10月6日和10月7日,「國際視野中的大江健三郎文學學術研討會」在台北市南港區中央研究院舉行,身為1994年諾貝爾文學獎得主的大江在會中發表專題演講、談話和論文講評並回答提問。會場並有來自德國、美國、日本等多國的嘉賓參與盛事。


10月8日誠品書店台北敦南店辦簽書會活動,大江與台灣日本文學研究者唐顥芸博士候選人、林水福博士陪同下參加簽書會,並發表談話和回答提問。這個答書會需要事先接受預約,有幸我事先以電子通訊報了名,趕上了有限名額兩百位讀書之內,而得以親見諾貝爾文學獎得主。真是高興极了。通常我對簽書會的興趣缺缺,且對需要排隊才能等到的活動都不熱衷。但這次大江健三郎來台的簽書會,卻滿心期待前往。

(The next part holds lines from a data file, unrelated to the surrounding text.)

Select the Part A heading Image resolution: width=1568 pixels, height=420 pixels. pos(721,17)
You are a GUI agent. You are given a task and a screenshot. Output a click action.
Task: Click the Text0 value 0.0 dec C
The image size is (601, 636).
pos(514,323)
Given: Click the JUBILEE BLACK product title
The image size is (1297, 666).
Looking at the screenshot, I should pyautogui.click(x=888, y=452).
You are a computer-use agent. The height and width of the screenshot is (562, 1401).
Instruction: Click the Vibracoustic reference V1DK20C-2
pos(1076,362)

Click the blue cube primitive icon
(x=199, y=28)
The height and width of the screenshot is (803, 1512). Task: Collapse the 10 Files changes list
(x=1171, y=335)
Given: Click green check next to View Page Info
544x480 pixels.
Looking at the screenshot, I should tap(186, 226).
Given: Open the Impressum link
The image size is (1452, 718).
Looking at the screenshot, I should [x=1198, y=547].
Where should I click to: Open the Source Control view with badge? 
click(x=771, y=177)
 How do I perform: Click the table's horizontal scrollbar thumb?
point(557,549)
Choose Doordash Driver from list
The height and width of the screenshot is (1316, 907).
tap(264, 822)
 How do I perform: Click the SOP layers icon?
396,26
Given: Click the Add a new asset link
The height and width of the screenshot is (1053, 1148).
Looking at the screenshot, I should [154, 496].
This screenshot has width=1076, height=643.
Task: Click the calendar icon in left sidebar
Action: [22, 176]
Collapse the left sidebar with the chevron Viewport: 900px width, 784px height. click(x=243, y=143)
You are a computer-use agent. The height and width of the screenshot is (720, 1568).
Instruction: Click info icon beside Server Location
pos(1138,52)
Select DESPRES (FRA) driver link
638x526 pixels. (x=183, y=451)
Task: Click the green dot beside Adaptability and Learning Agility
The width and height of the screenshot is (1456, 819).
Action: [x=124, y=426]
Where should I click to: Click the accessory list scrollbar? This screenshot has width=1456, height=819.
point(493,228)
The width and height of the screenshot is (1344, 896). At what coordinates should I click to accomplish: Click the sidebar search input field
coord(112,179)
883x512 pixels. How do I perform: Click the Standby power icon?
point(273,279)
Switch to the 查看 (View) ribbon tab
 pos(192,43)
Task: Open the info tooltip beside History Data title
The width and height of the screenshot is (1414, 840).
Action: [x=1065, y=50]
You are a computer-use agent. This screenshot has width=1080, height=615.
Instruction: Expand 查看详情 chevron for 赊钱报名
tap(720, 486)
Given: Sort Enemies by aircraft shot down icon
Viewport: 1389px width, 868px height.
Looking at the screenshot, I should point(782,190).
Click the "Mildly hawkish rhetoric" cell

1994年日本作家大江健三郎以代表作《我們的時代》一書得到諾貝爾文學獎殊榮,其獲獎理由【通過詩意的想像力,創造出一個把現實與神話緊密凝縮在一起的想像世界,描繪現代的芸芸眾生相,給人們帶來了衝擊】。當時住在世田谷區成城的大江健三郎接到瑞典皇家學院的致意的電話,但沒聽懂對方的英語,以為是邀請參與這個年度諾貝爾獎得獎人的演講而未加留意。緊接著國際外電消息傳到日本,大批媒體獲知前往採訪,這才"意外"知道自己榮獲1994年度的諾貝爾文學獎。謙虛的大江健三郎向謀體表示世界的文學工作者如此繁多,自己從未抱有獲選得獎的念頭。他說:「日本文字的水準是很高的,諸如安部公房、大岡昇平、井伏鱒二,都有獲得諾貝爾獎的資格。」
大江健三郎在1935年1月31日出生於日本愛媛縣喜多郡大瀨村,從小聰敏過人,愛好閱讀文學書籍,如《三宅學嶺隨想集》等書,在其一生當中所買得的第一本書是杜斯妥也夫斯基的《罪與罰》,高中在其故鄉松山完成學業。1954年4月考入東京大學文科(第二類法文系),以優異表現獲得東京大學的獎學金。青年時期熱愛法國哲學家兼文學家沙特及法國作家卡謬的作品,在這時候曾嘗試撰寫小說及劇本。
 他的作家生涯第一篇正式作品是在甫入大學1954那一年的9月,為同學演出而寫的《天嘆》,而後便在校內文藝部參與校刊編輯,發表詩作和評論。1955年9月大江健三郎在東大教養學部校友會的會刊《學園》上曾以《火山》一文奪得銀杏並木賞。1957年5月在《東大新聞》中發表《奇妙的工作》,獲文藝祭獎。1958年大江再以《飼養》短篇小說獲得第三十九屆芥川賞,自此逐漸受到日本文壇的關注。1959年三月東京大學畢業,畢業論文是《沙特小說之感想》。在求學期間的大江已是多產的作家,除了上述作品外還有《死者的奢侈》、《他人之足》、《石膏假面具》、《偽證之時》、《運搬》、《鳩》、《毀芽棄子》、《意外的芽》、《喝采》、《戰爭的今日》、《北之島》、《夜慢行》、《此外的地方》、《我們的時代》等短篇或長篇作品,在那時雖只是大學生努力於寫作,有部份作品已經發表單行本。
1960年2月,大江健三郎和其同學之妹伊丹由加理結婚,不幸生下了一個嚴重殘障的兒子「光」( 後腦部長了肉瘤,嚴重影響健全的發育 )。經多次手術都不能有所進展,大江曾為此灰心失志,一度曾至江之島試圖投水自盡,思量如此做的結果是因逃避現實將愧對於社會及妻子,因此更為奮發,化為創作的力量。以兒子「光」作為內容,創作了以下的作品:《個人的體驗》、《萬延元年的足球隊》和1990發表的小說《寂靜的生活》。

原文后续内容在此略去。